In this scenario catching cancer early is essential – that’s why there is so much effort spent on getting regular scanning and surveillance. It’s what the SIGNIFY trial and others like it are all about. But all this depends on a formal LFS diagnosis to trigger that state of vigilance. The fact is that while the criteria for germline TP53 testing have improved in recent years, and genetic testing technology moved on considerably, many families with LFS remain undiagnosed. And let’s be honest, the criteria for TP53 testing are complex and in some cases may not be triggered until a child develops a second or third malignancy.
There is an argument to be made that all children diagnosed with cancer should be germ-line tested – not only will this identify those individuals suffering from LFS or other cancer predisposition syndrome, it may also shed new light on a disease that is primarily associated with older age groups.

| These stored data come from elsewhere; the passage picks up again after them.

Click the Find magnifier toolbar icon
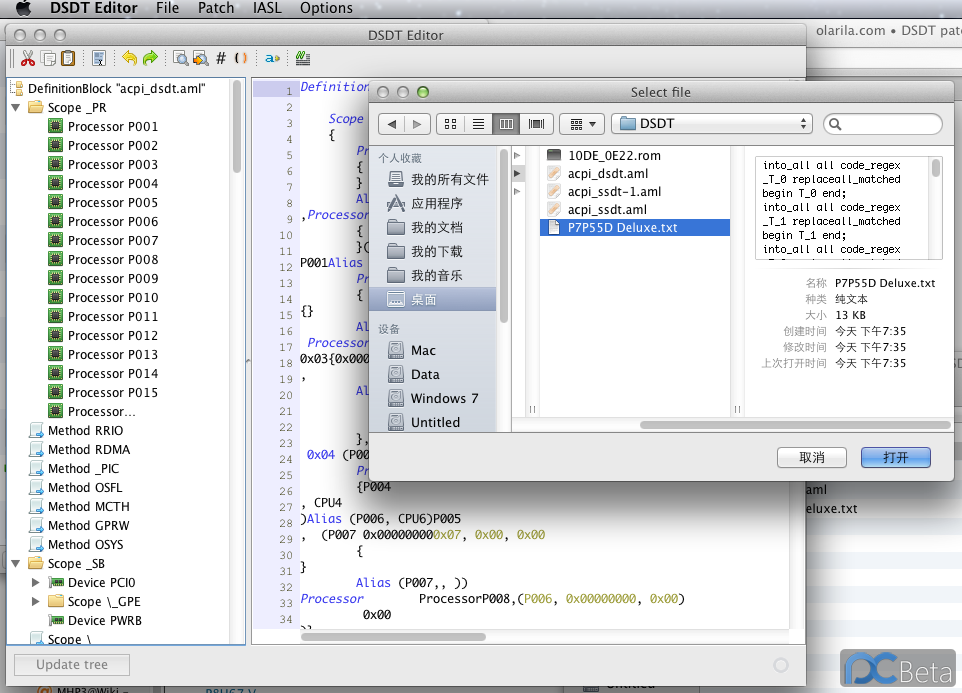This screenshot has width=962, height=693. point(181,58)
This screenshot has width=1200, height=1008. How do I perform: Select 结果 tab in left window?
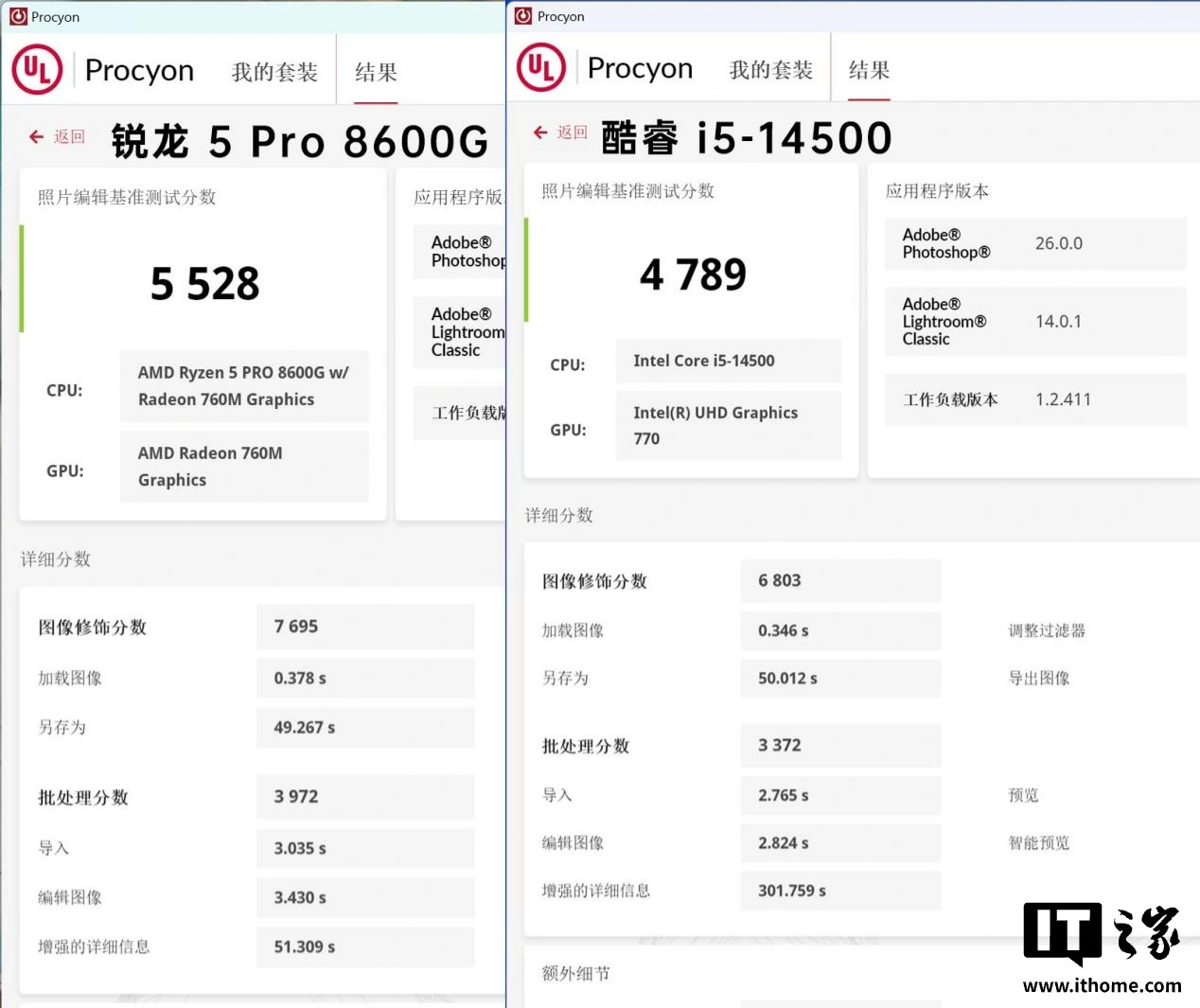pyautogui.click(x=376, y=72)
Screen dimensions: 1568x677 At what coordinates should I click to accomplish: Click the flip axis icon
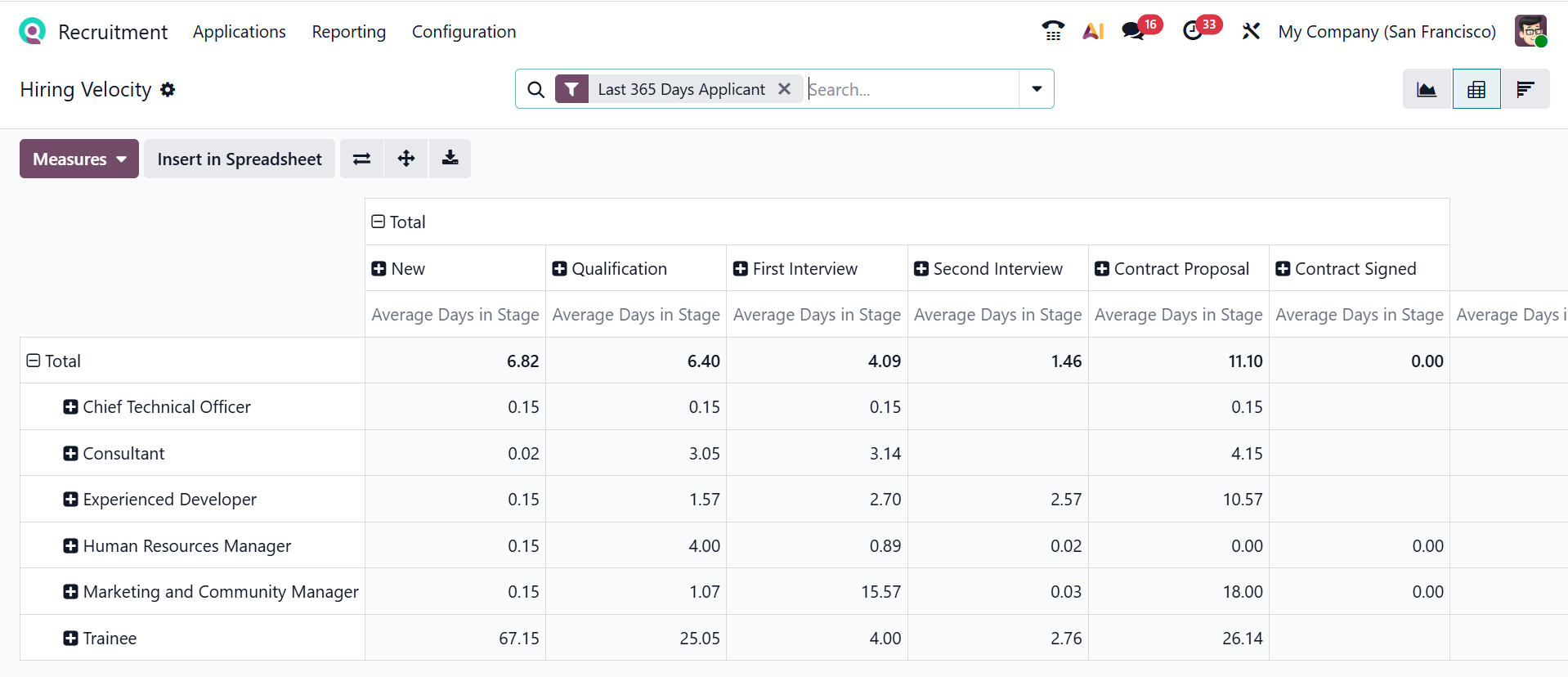361,159
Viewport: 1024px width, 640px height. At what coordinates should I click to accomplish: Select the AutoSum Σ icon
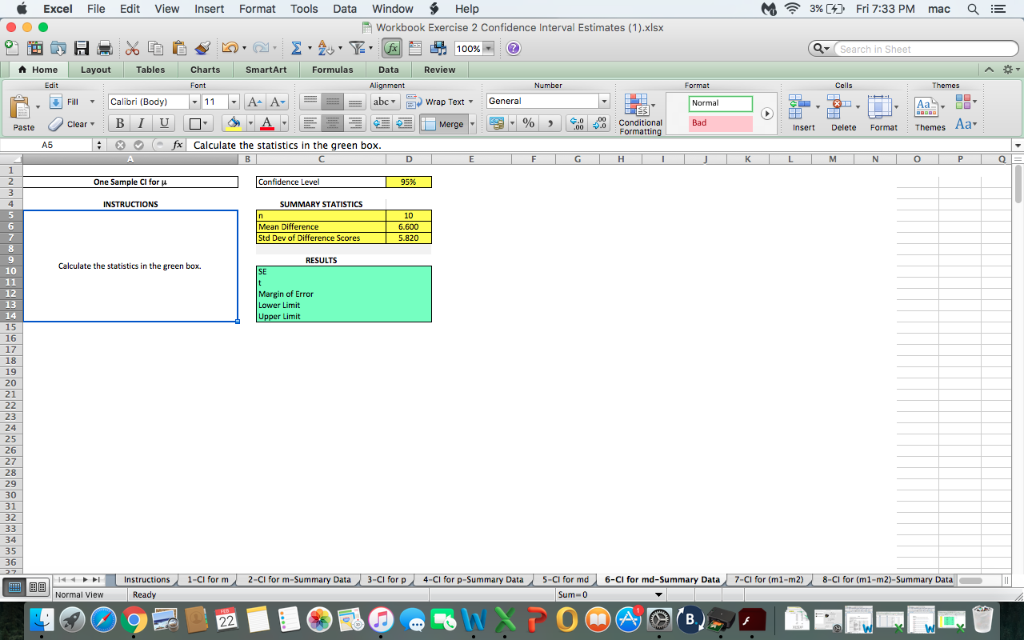click(x=297, y=47)
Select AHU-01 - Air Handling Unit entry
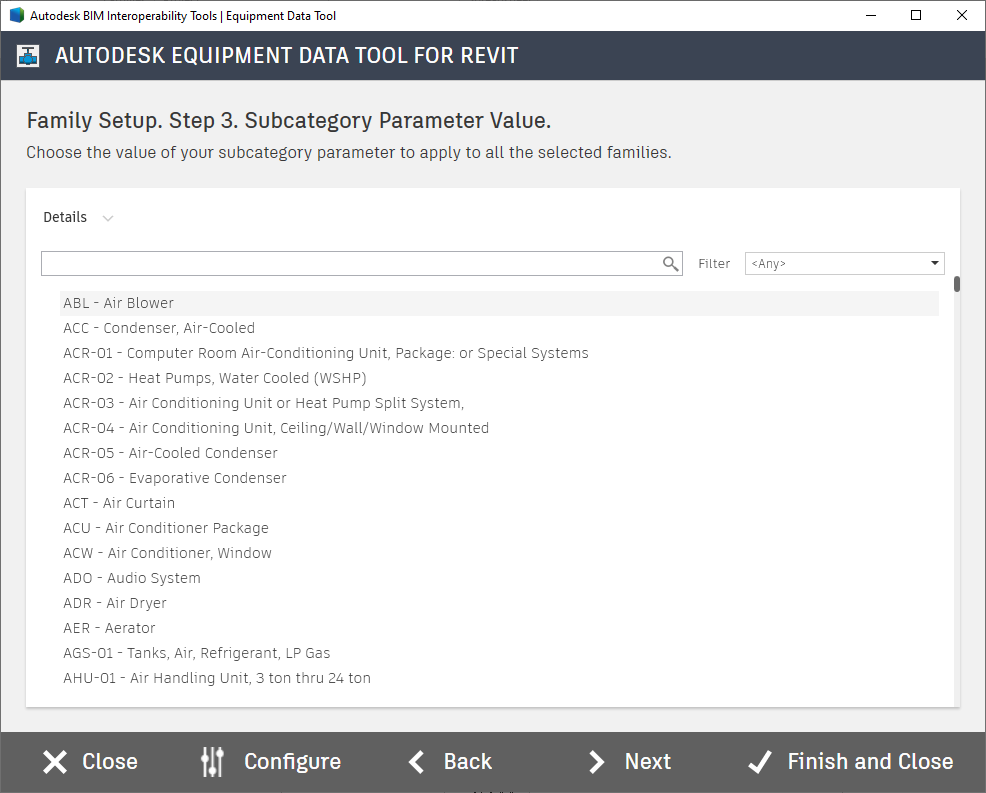 217,677
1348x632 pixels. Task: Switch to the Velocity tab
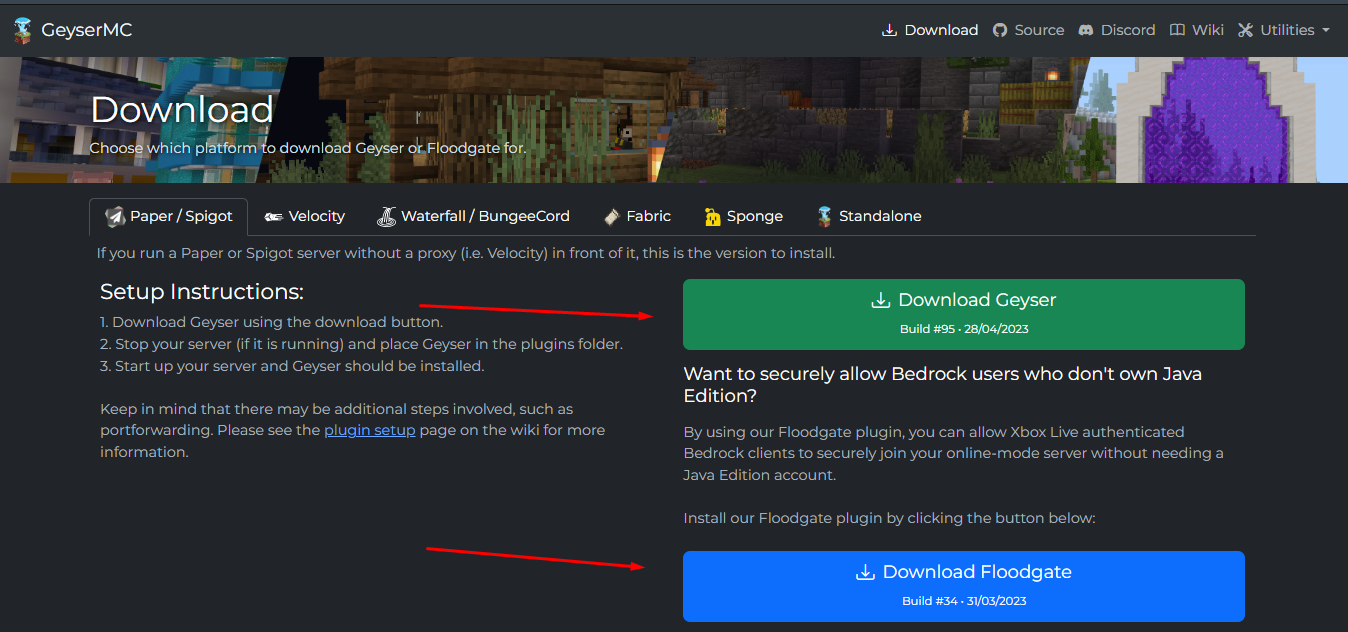pos(316,216)
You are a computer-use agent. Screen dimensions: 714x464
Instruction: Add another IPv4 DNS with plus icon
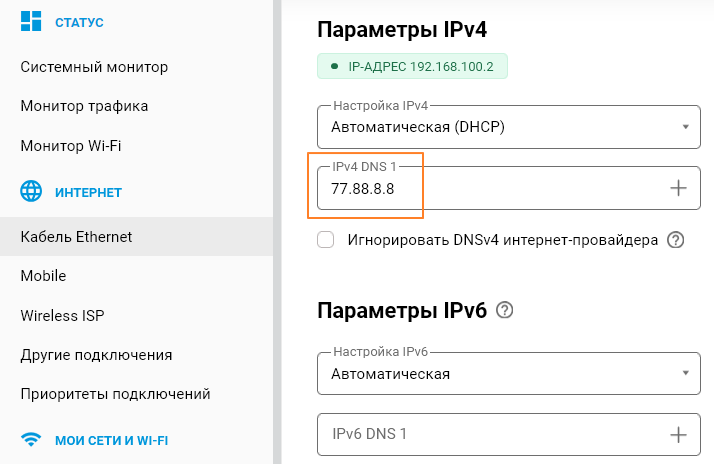coord(678,188)
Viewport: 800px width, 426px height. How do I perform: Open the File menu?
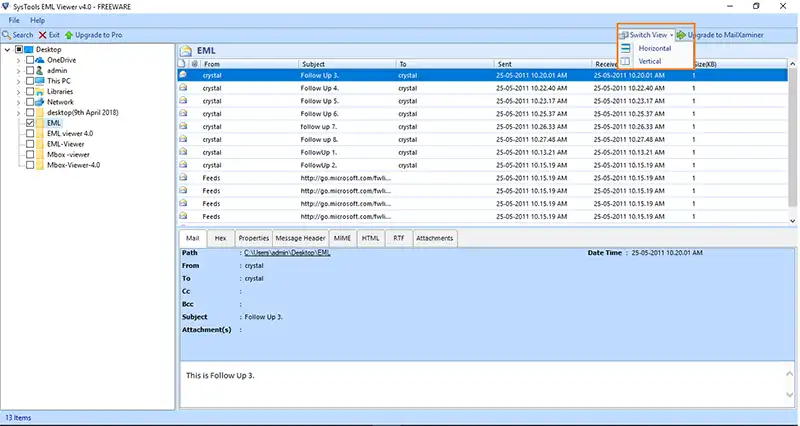(x=14, y=20)
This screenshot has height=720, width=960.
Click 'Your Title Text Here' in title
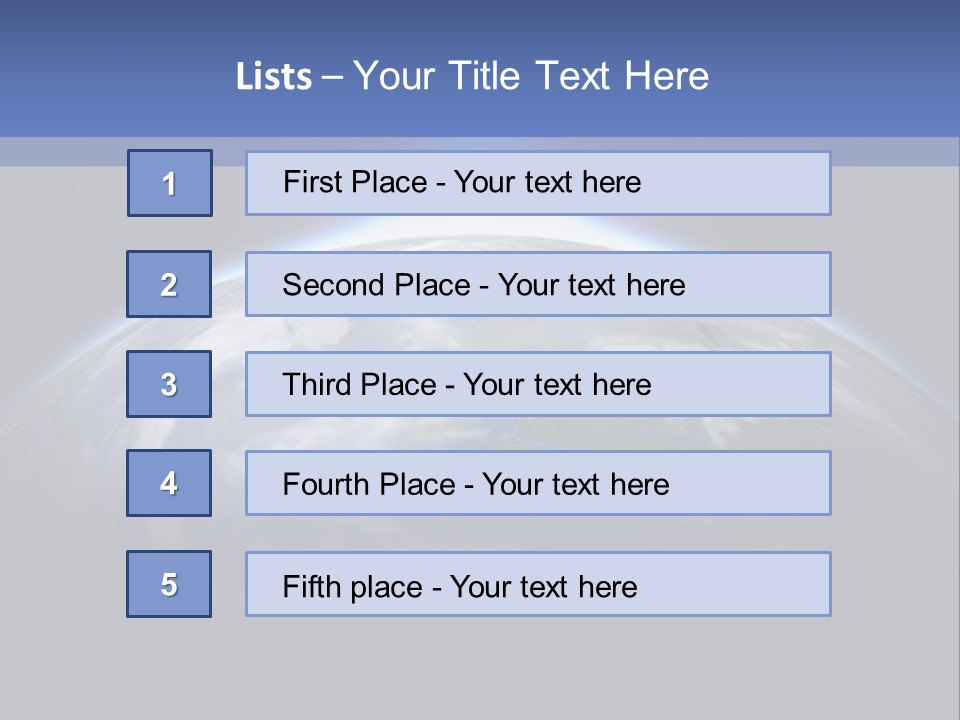pos(531,77)
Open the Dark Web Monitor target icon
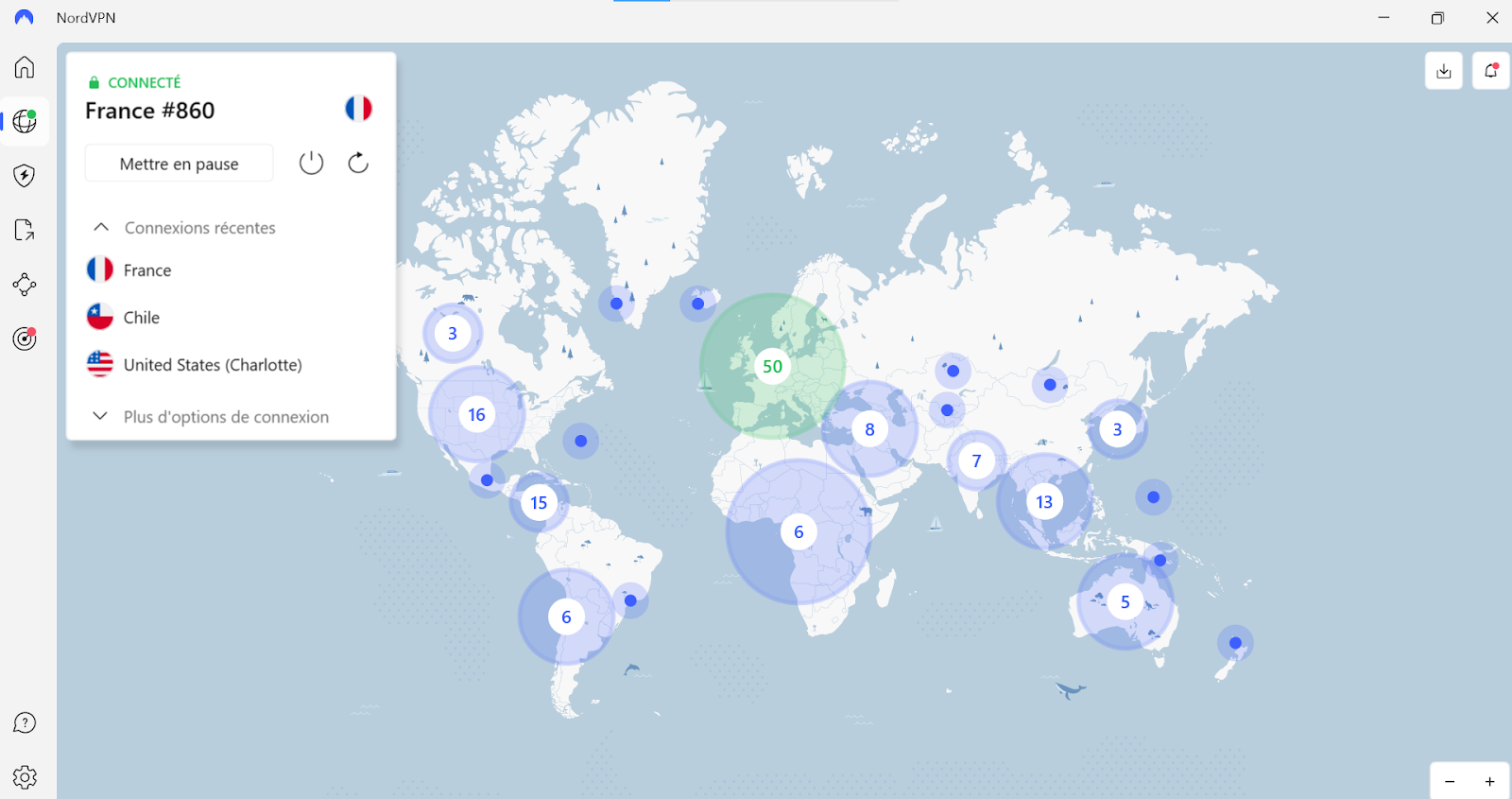This screenshot has height=799, width=1512. pyautogui.click(x=25, y=339)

In the past there have been objections to routine genetic testing for LFS and other conditions. Some of this was associated with cost, but with the improvements in technology mean this objection is no longer sustainable. A more fundamental objection has been that testing and subsequent diagnosis imposes additional psychological distress on affected individuals – particularly as there is no cure for a disease like LFS. However, for many families a diagnosis both provides an explanation for the pattern of disease and may open the doors to improved access to doctors and testing when cancer is suspected. Secondly, while there is no cure for the underlying TP53 mutation, there is increasing evidence that there may be other factors which impact on the elevated cancer risk. There may be preventative measures, including the use of drugs, dietary and lifestyle interventions which may reduce the risk in affected individuals.While we need more research to prove this is true or not, we also need to reliably identify how many children with cancer are suffering because of a mutated TP53, PTEN or other cancer-predisposition gene.

4 Responses

  1. verity easton
    | Reply

    Great article. I have thought for some time that routine p53 test should be offered to all children diagnosed with cancer. A part of me feels that LFS is not as rare as we think and that many more people have it but are undiagnosed.

    • Pan
      | Reply

      Thanks Verity. And thanks too for being the first person to comment on a blog at the new site! One of the questions that we often get asked is ‘how many people have got LFS in the UK?’ And the answer is we don’t know. Like you I suspect that there are more families affected than are currently diagnosed.

  2. lisa courtney
    | Reply

    I have been researching types of cancer and came along li fraumeni. My mum passed away of leiyomyosarcoma which is a rare form. My brother had an ependymoma tumour at 15 and now has tumours down his spine and more recently in his head.
    My son was born with a lymphangioma which is another rare type of tumour but benign. I have para ovarian growths and had numerous types of benign tumours all of which can appear as malignant.
    I am really keen to learn about li fraumeni and would like to see if i have a TP53 problem and if so , help with research.

    • Pan
      | Reply

      Hi Lisa. Have any of you been tested for a TP53 gene defect? It seems to me with your family history there’s enough to warrant a test. Are you in the UK?